The Zeta potential (mV) values are presented concerning a pH range of 1 to 11 (Fig 4). pH is one of the main factors influencing Zeta potential since particles with average values above ±30 mV are highly stable, while moderately stable ones are on average between ±10–20 mV, and highly unstable ones when they present an average charge between ±0-10mV [43].

Fig 4. Zeta potential of the encapsulates obtained by O/W emulsification at different pH.

A. EAG: oil pigmented with astaxanthin in porcine gelatin; B. EAGS 2:2: oil pigmented with astaxanthin in porcine gelatin and soy protein in a 2:2 w/w ratio; C. EAGS 3:1: oil pigmented with astaxanthin in porcine gelatin and soy protein in a 3:1 w/w ratio.

EAG (Fig 4A) showed stability at pH around 4.5, as it presented Zeta potential values above +28 mV, indicating the presence of positive charges on the surface of the particles due to the pH below the isoelectric point (pH = 7.0) of porcine gelatin [16]. It is worth noting that this can influence the definition of the product type in which the particles can be used [14]. Furthermore, it is noteworthy that particles with a predominance of positive charge on the surface facilitated interaction with phospholipid membranes, favoring controlled release [15].

The EAGS 2:2 encapsulated (Fig 4B) at pH 10 presented charges <-20 mV, indicating moderate stability. The presence of negative charges on the surface suggests that the pH is above the isoelectric point of soy protein (pH = 4 to 5). Soy protein presents greater stability when the pH moves away from its isoelectric point. Thus, limited use in acidic products is observed [44, 45].

For EAGS 3:1 (Fig 4C), it was observed that at pH around 4.0, the system reached a Zeta potential above +14 mV, demonstrating the influence of porcine gelatin on the surface of the particles since the charges have a positive predominance when the pH is below 7.0 [14] This result indicates that the particles have moderate stability, which may favor agglomeration [43].

The Zeta potential results of the EAG encapsulated varied according to the pH change, presenting positive and negative charges corresponding to the moderate stability range due to the amphoteric character of porcine gelatin [28]. Therefore, the encapsulated matter stood out regarding the stability of surface charges compared to the others evaluated. The higher the absolute value of the Zeta potential, the greater the electrostatic force of repulsion on the surface of the particles, preventing agglomeration [46].

Task set -
A. According to the zeta potential passage, what is the isoelectric point of porcine gelatin?
B. From the zeta potential passage, return word for word the stretch from "The Zeta potential results" through "preventing agglomeration [46].".

Supplied data -
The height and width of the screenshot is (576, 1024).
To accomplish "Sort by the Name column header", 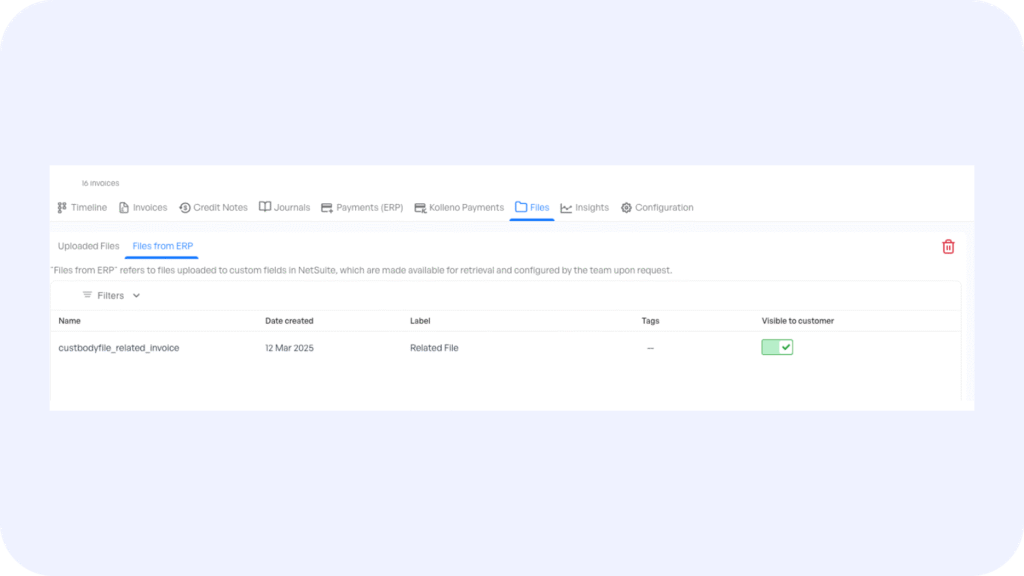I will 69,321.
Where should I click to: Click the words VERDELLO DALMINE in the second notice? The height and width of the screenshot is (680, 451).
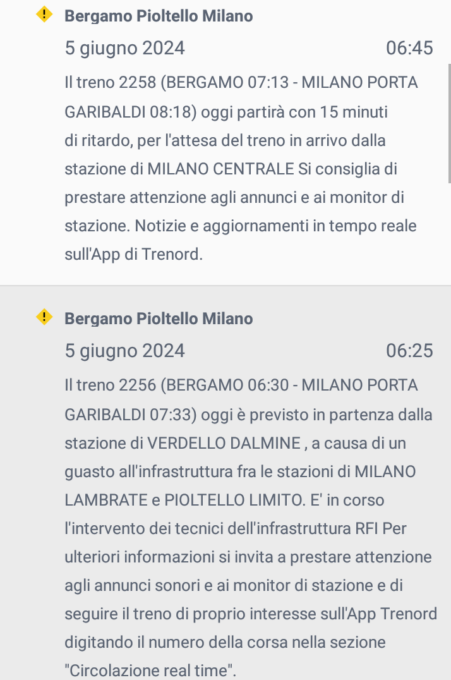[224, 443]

--

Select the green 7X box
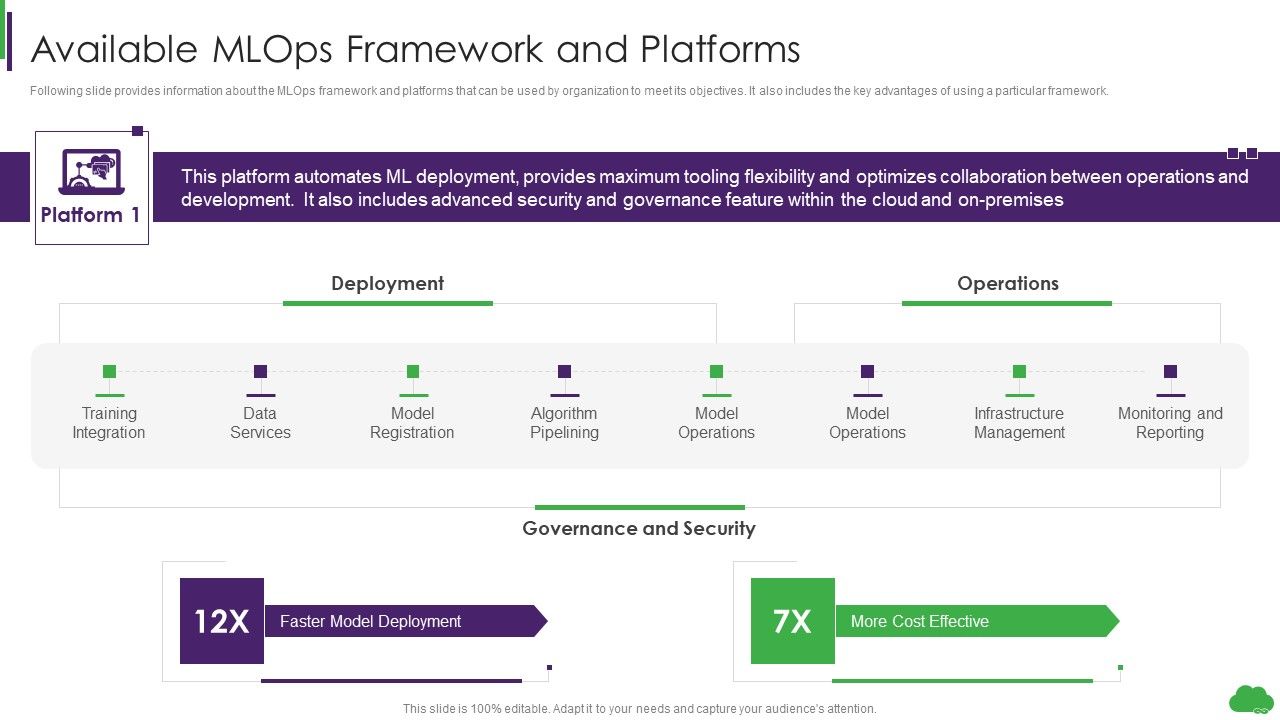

* * *

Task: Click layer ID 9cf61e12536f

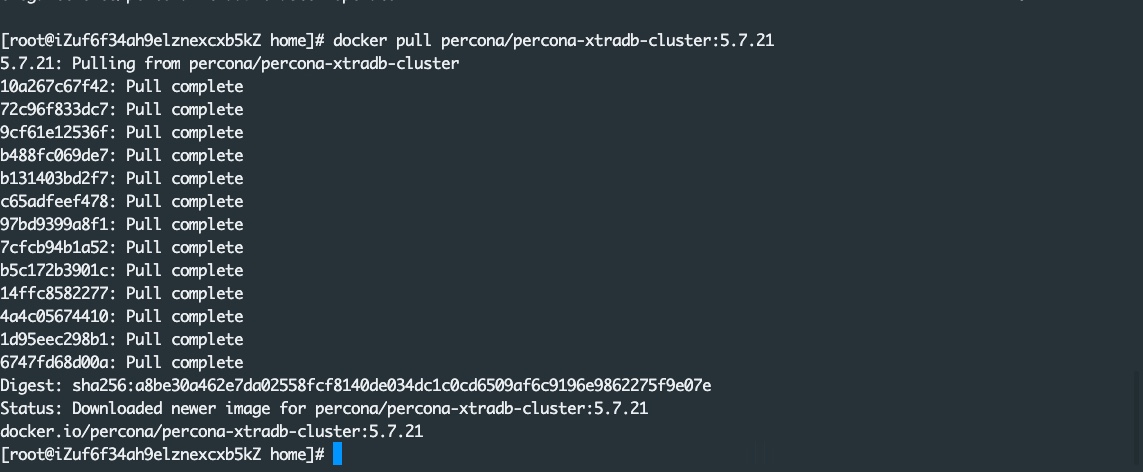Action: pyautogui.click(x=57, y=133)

List of answers -
A. pH 7.0

B.
The Zeta potential results of the EAG encapsulated varied according to the pH change, presenting positive and negative charges corresponding to the moderate stability range due to the amphoteric character of porcine gelatin [28]. Therefore, the encapsulated matter stood out regarding the stability of surface charges compared to the others evaluated. The higher the absolute value of the Zeta potential, the greater the electrostatic force of repulsion on the surface of the particles, preventing agglomeration [46].